*INSTRUCTIONS FOR THE TASK*.
Transcribe the passage of the great Highland bagpipe text below, starting at "The great Highland bagpipe (Scottish" and ending at "throughout the world.".

*TEXT*.
--------------------------------
A pipe major of the Argyll and Sutherland Highlanders (date unknown)
Piper Bill Millin playing the bagpipes 1944
Led by their piper, men of the 7th Seaforth Highlanders, 15th (Scottish) Infantry Division advance during Operation Epsom, 26 June 1944.

The great Highland bagpipe (Scottish Gaelic: a' phìob mhòr pronounced [a ˈfiəp ˈvoːɾ] lit. 'the great pipe') is a type of bagpipe native to Scotland, and the Scottish analogue to the great Irish warpipes. It has acquired widespread recognition through its usage in the British military and in pipe bands throughout the world.

The bagpipe is first attested in Scotland around 1400.[1] The earliest references to bagpipes in Scotland are in a military context, and it is in that context that the great Highland bagpipe became established in the British military and achieved the widespread prominence it enjoys today, whereas other bagpipe traditions throughout Europe, ranging from Portugal to Russia, almost universally went into decline by the late 19th and early 20th century.

Though widely famous for its role in military and civilian pipe bands, the great Highland bagpipe is also used for a solo virtuosic style called pìobaireachd, ceòl mòr, or simply pibroch.

History

Bagpiper carved around 1600

Though popular belief sets varying dates for the introduction of bagpipes to Scotland, concrete evidence is limited until approximately the 15th century. One clan still owns a remnant of a set of bagpipes said to have been carried at the Battle of Bannockburn in 1314, though the veracity of this claim is debated.[2] There are many ancient legends and stories about bagpipes which were passed down through minstrels and oral tradition, whose origins are now lost. However, textual evidence for Scottish bagpipes is more definite in 1396, when records of the Battle of the North Inch of Perth reference "warpipes" being carried into battle.[3] These references may be considered evidence as to the existence of particularly Scottish bagpipes, but evidence of a form peculiar to the Highlands appears in a poem written in 1598 and later published in The Complaynt of Scotland which refers to several types of pipe, including the Highland: "On hieland pipes, Scotte and Hybernicke / Let heir be shraichs of deadlie clarions."[4]

In 1746, after the forces loyal to the Hanoverian government had defeated the Jacobites in the Battle of Culloden, King George II attempted to assimilate the Highlands into Great Britain by weakening Gaelic culture and the Scottish clan system,[5] though the oft-repeated claim that the Act of Proscription 1746 banned the Highland bagpipes is not substantiated by the text itself, nor by any record of any prosecutions under this act for playing or owning bagpipes. However, the loss of the clan chief's power and patronage and widespread emigration did contribute to its decline. It was soon realised that Highlanders made excellent troops and a number of regiments were raised from the Highlands over the second half of the eighteenth century. Although the early history of pipers within these regiments is not well documented, there is evidence that these regiments had pipers at an early stage and there are numerous accounts of pipers playing into battle during the 19th century, a practice which continued into World War I when it was abandoned after the early battles, due to the high casualty rate.
--------------------------------
*RAW DATA*.
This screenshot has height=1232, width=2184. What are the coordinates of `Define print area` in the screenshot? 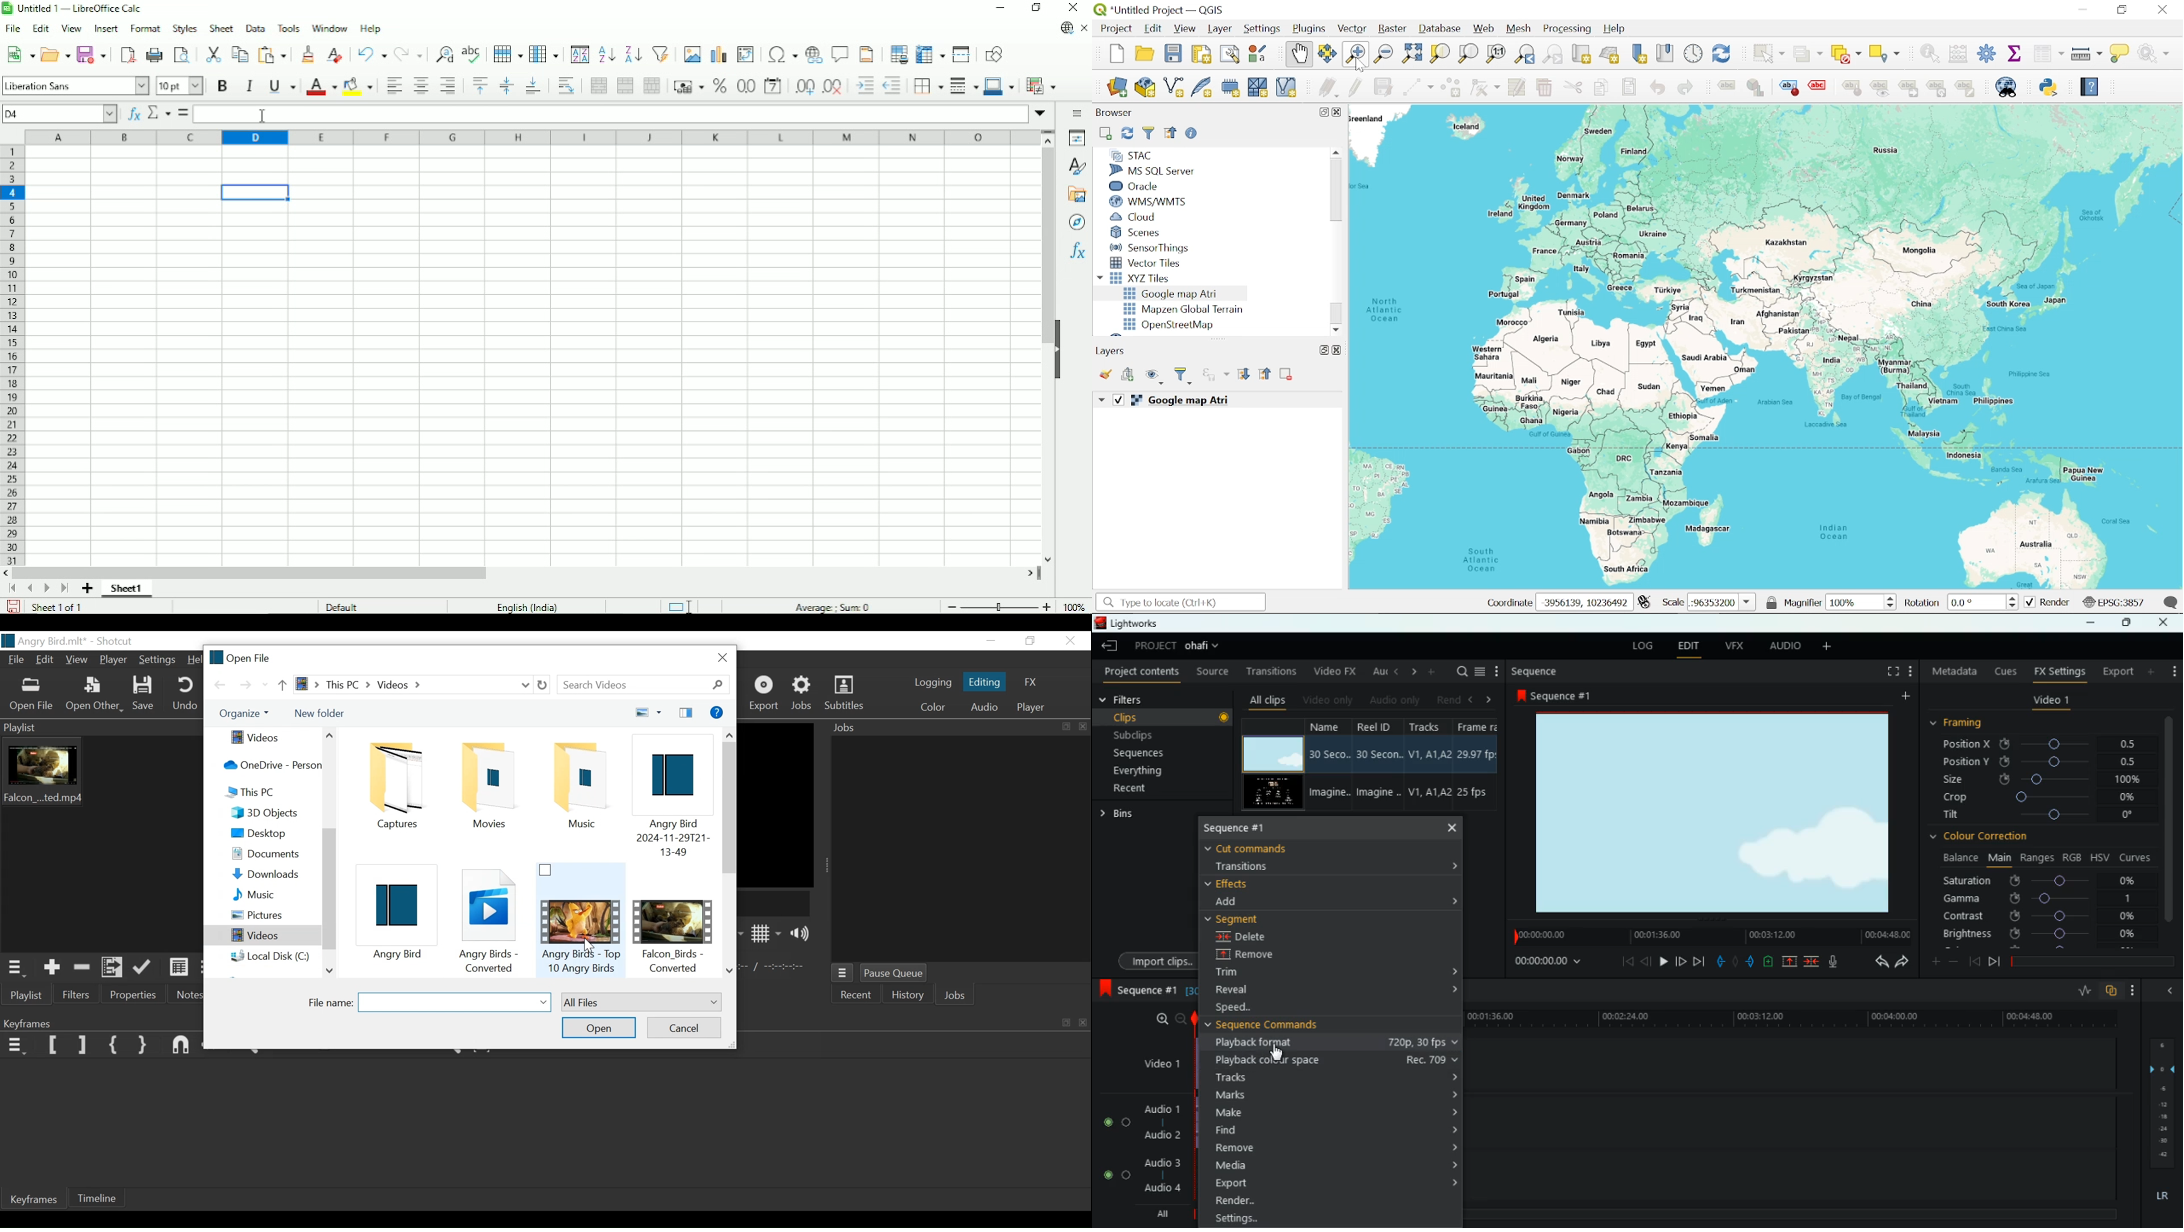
--------------------------------
*FULL SOLUTION*.
The great Highland bagpipe (Scottish Gaelic: a' phìob mhòr pronounced [a ˈfiəp ˈvoːɾ] lit. 'the great pipe') is a type of bagpipe native to Scotland, and the Scottish analogue to the great Irish warpipes. It has acquired widespread recognition through its usage in the British military and in pipe bands throughout the world.